Investigation of the role of MET kinase in autism
Ted Dawson, M.D., Ph.D.
Johns Hopkins University School of Medicine
Genetic studies have linked several new genes to increased risk of autism. The challenge, however, is in understanding how mutations in these genes disrupt neural development and cause the disorder. Ted Dawson and his colleagues at Johns Hopkins University plan to undertake this task for the signaling protein known as the MET receptor.
When it binds a signaling molecule, the MET receptor activates a pathway that regulates cell shape during the morphogenetic movements of early development and the metastasis of cancers. In the past few years, scientists have found that the MET receptor can also influence the shape of neurons, such as where and when the cells form signaling sites known as synapses.

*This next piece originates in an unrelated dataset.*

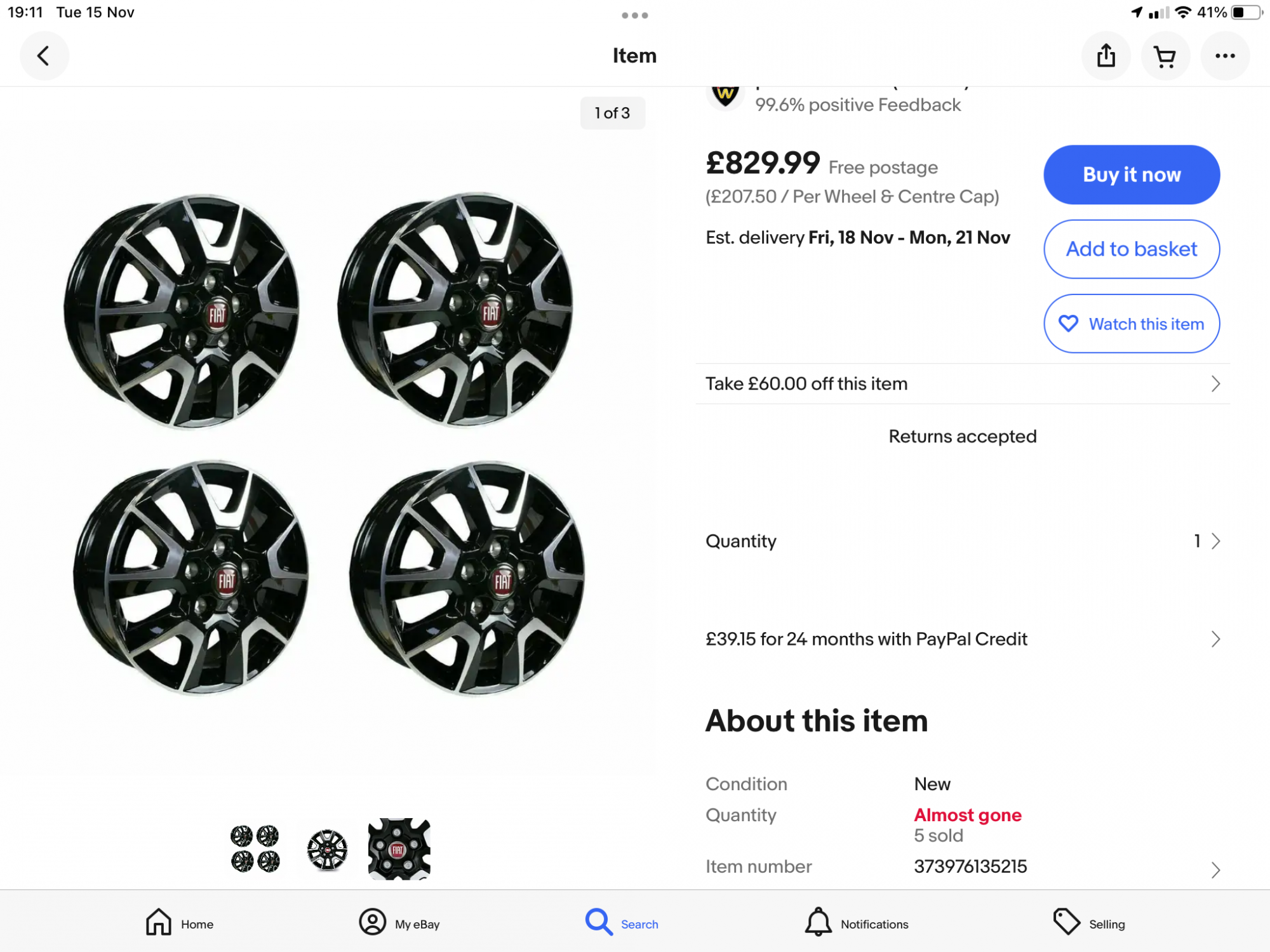
Task: Open the three-dot more options menu
Action: point(1224,56)
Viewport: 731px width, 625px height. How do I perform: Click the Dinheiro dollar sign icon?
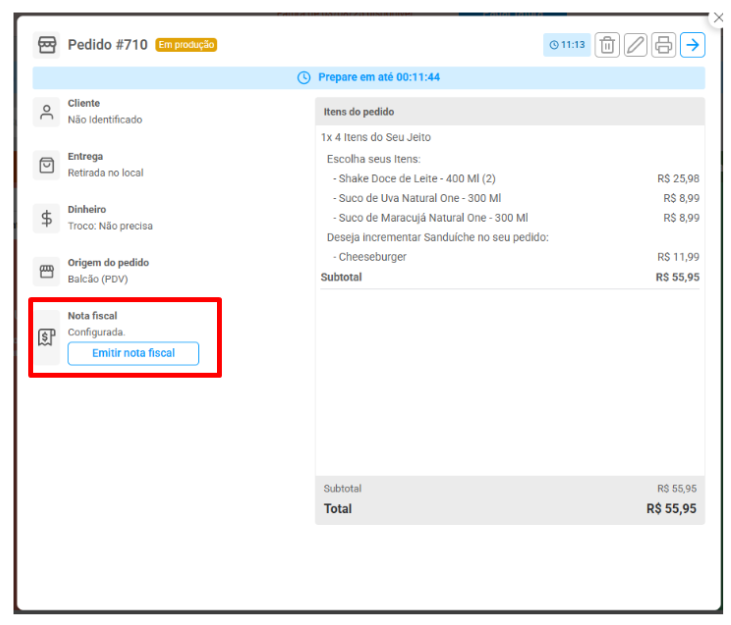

For example, the MET receptor can induce the branching of neurons to create more or stronger synapses and the clustering of proteins at these structures.
Several lines of evidence indicate that the neurons do not signal to each other properly in people with autism. Most genes linked to autism regulate synapse formation and activity, and the abnormal patterns of activity in autistic brains also suggest that neurons are not making the right connections with each other. In 2006, one research team linked some cases of autism to a mutation in the MET receptor gene that reduces the amount of protein made. Dawson and colleagues propose that the low expression of the MET receptor may impair synapse formation and the wiring of neurons in the brain, leading to the social, language and behavioral deficits associated with autism.
To test this hypothesis, the researchers first plan to measure the activity of the MET receptor in people with autism to confirm that reduced gene expression correlates with low signaling in the cell. They plan to then study what happens in cultured neurons that have reduced MET signaling: the neurons may not branch often enough and form the right connections, for instance, or the neural stem cells may not be incorporated into the intricate structure of the brain, leading to fewer or mis-wired cells. The researchers intend to investigate the specific mechanisms by which reduced MET signaling leads to disruptions in neuronal signaling, hoping to link particular proteins in the signaling pathway to processes that could become targets for autism therapy.